*Provided data*.
-*-

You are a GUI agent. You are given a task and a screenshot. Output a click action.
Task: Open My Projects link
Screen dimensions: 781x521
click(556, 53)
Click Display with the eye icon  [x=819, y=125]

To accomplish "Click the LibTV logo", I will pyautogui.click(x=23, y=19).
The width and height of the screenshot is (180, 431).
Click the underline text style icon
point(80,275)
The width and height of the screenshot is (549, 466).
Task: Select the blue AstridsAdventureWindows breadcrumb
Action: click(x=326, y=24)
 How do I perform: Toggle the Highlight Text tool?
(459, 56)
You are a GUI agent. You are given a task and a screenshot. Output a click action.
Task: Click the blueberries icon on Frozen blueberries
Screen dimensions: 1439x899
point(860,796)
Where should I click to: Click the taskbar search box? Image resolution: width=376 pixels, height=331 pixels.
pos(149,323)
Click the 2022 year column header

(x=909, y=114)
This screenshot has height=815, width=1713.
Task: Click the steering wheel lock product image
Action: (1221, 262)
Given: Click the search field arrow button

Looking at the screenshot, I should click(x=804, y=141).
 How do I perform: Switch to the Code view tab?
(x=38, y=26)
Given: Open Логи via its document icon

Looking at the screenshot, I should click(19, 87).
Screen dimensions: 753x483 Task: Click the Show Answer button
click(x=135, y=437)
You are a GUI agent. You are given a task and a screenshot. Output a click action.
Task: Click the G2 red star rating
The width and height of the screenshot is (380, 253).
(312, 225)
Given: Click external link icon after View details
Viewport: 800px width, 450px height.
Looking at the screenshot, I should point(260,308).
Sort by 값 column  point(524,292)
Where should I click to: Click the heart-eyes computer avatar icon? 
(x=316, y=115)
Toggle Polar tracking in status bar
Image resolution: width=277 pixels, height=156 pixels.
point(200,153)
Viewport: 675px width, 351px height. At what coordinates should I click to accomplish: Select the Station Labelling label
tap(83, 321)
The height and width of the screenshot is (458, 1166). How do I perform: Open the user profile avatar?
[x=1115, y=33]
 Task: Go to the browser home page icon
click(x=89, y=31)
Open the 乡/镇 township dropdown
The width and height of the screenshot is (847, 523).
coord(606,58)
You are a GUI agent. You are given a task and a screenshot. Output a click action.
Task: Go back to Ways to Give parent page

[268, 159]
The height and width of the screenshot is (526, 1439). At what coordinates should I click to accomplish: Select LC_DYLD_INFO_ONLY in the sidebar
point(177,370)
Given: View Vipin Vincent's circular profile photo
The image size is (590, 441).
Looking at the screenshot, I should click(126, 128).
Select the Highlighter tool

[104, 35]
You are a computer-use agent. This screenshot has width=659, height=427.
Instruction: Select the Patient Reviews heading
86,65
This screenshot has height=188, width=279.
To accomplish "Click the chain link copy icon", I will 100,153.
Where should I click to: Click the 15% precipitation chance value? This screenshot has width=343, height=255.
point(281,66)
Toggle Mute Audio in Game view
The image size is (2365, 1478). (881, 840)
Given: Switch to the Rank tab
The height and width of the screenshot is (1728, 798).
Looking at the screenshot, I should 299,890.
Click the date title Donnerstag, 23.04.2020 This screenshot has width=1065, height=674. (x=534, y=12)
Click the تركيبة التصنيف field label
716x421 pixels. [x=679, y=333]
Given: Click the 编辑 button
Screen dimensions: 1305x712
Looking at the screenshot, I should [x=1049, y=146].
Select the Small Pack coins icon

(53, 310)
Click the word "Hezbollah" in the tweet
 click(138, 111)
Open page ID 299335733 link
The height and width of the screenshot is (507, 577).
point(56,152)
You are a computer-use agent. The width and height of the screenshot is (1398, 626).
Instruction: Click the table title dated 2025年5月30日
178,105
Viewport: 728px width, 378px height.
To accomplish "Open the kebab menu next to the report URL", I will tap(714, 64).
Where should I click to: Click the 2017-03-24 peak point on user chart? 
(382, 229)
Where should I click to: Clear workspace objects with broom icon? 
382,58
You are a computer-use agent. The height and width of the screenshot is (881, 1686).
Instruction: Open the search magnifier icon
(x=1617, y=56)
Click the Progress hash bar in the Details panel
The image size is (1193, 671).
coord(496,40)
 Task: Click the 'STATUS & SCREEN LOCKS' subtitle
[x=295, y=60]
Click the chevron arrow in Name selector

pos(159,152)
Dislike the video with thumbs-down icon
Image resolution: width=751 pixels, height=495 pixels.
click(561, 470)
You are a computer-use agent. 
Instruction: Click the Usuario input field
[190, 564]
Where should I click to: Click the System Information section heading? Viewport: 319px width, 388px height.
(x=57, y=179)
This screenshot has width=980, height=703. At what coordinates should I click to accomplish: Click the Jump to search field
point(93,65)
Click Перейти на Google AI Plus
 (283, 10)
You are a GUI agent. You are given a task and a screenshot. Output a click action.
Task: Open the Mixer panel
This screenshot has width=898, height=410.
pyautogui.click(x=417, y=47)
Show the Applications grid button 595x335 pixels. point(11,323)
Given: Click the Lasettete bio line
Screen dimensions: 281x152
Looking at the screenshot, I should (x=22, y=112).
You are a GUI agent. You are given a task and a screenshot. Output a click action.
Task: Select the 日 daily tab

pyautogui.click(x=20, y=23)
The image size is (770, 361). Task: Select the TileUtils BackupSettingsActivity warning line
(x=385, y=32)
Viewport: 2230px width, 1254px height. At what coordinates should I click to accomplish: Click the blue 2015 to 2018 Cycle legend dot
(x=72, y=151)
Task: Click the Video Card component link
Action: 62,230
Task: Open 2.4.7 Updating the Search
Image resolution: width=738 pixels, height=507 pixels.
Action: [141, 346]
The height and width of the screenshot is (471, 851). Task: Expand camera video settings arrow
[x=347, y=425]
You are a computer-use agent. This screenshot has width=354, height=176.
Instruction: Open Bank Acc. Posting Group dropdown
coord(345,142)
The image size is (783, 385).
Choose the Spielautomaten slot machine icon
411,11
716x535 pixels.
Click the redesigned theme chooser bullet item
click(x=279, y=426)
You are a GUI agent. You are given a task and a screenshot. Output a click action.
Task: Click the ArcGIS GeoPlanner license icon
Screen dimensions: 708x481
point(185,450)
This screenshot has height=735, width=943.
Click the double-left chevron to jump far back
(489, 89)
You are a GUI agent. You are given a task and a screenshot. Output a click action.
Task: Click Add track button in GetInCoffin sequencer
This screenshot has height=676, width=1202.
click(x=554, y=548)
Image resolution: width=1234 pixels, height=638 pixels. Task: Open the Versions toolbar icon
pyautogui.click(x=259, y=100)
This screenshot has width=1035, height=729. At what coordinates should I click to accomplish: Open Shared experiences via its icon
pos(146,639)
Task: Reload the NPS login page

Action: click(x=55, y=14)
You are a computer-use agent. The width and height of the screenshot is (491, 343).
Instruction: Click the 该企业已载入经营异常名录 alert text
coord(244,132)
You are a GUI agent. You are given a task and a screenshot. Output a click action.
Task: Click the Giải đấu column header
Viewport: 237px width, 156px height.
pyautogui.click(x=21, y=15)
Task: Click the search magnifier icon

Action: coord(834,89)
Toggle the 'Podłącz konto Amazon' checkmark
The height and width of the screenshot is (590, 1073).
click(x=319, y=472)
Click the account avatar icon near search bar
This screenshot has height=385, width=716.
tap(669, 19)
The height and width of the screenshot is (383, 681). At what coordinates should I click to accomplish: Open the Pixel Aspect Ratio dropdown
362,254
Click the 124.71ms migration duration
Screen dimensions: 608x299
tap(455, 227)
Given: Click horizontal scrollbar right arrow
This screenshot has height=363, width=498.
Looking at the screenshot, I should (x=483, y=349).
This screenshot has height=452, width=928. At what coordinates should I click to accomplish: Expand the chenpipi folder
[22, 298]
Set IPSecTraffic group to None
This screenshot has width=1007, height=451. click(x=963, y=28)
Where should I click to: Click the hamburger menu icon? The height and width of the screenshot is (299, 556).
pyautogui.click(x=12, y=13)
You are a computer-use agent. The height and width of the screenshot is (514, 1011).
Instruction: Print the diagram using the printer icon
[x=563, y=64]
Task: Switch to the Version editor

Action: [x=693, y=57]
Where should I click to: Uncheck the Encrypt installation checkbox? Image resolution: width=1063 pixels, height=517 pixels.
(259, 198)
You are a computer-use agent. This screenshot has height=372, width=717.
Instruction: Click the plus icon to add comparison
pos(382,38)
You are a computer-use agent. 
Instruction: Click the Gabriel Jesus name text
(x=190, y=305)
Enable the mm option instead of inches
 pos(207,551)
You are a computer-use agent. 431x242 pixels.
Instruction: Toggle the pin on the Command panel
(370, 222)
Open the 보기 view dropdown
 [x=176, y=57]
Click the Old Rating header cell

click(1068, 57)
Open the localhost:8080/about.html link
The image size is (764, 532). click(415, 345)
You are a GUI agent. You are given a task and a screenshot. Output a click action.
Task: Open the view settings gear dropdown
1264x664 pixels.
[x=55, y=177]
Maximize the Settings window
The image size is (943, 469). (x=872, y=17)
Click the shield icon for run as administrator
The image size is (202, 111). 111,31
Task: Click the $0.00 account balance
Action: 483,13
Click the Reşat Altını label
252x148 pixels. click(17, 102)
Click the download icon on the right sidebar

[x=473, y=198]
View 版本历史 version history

-*-

*What the exercise asks*. Render the lines from the one containing "This screenshot has width=980, height=703." through the one containing "Show the Applications", inclusive, as a numbered list with blank lines omitted.

*Output for this exercise*.
1. This screenshot has width=980, height=703. At what coordinates should I click to accomplish: Click the Jump to search field
2. point(93,65)
3. Click Перейти на Google AI Plus
4.  (283, 10)
5. You are a GUI agent. You are given a task and a screenshot. Output a click action.
6. Task: Open the Mixer panel
7. This screenshot has width=898, height=410.
8. pyautogui.click(x=417, y=47)
9. Show the Applications grid button 595x335 pixels. point(11,323)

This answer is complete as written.